**RECORDS FOR THIS TASK:**

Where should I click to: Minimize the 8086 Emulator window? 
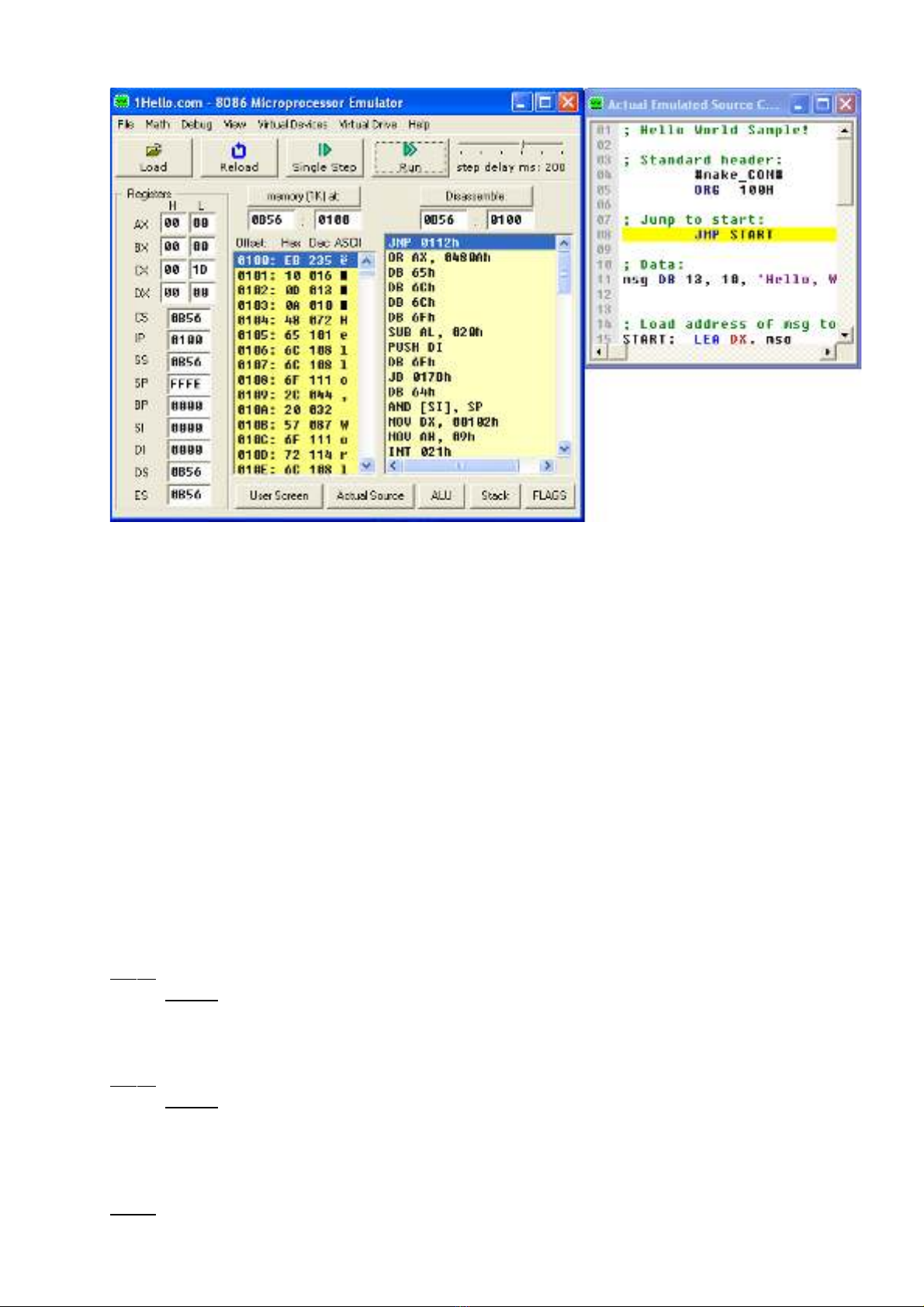(522, 102)
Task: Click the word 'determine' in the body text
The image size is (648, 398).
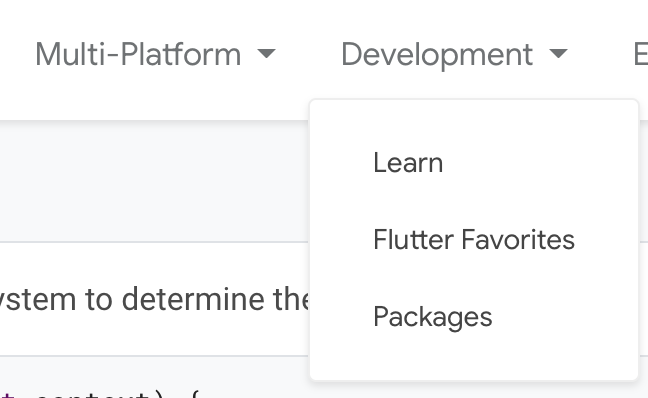Action: pos(193,299)
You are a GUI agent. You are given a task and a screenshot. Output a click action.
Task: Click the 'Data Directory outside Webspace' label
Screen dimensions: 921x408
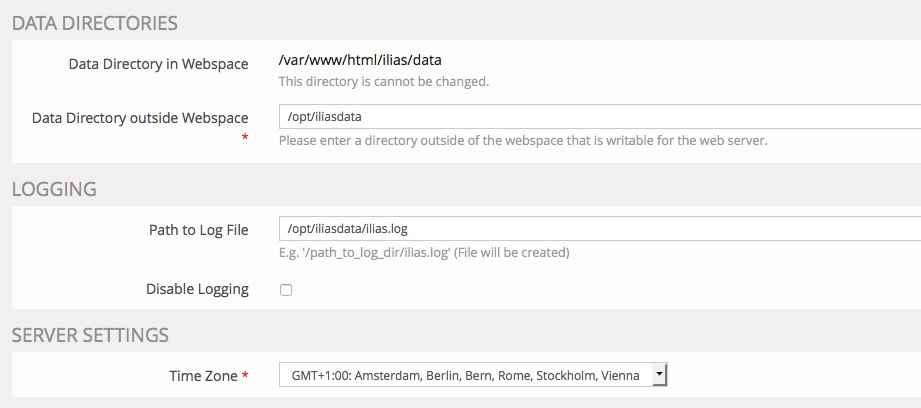(x=140, y=117)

**YOUR GOAL:** Transcribe every entry above exactly. Omit all pictures.

**PROBLEM SOLUTION:**
Where should I click to: Minimize the 8086 Emulator window? 
(522, 102)
Task: Click the word 'determine' in the body text
The image size is (648, 398).
Action: pos(193,299)
You are a GUI agent. You are given a task and a screenshot. Output a click action.
Task: Click the 'Data Directory outside Webspace' label
Screen dimensions: 921x408
(x=140, y=117)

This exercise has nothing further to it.